┌────────

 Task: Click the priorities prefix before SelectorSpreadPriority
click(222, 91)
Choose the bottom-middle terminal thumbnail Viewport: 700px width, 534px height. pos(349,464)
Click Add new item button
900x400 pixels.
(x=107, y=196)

└────────

■ Task requirements ■
Retype every line of the data, keeping each one exactly as it is.

■ Solved exercise ■
 Task: Click the priorities prefix before SelectorSpreadPriority
click(222, 91)
Choose the bottom-middle terminal thumbnail Viewport: 700px width, 534px height. pos(349,464)
Click Add new item button
900x400 pixels.
(x=107, y=196)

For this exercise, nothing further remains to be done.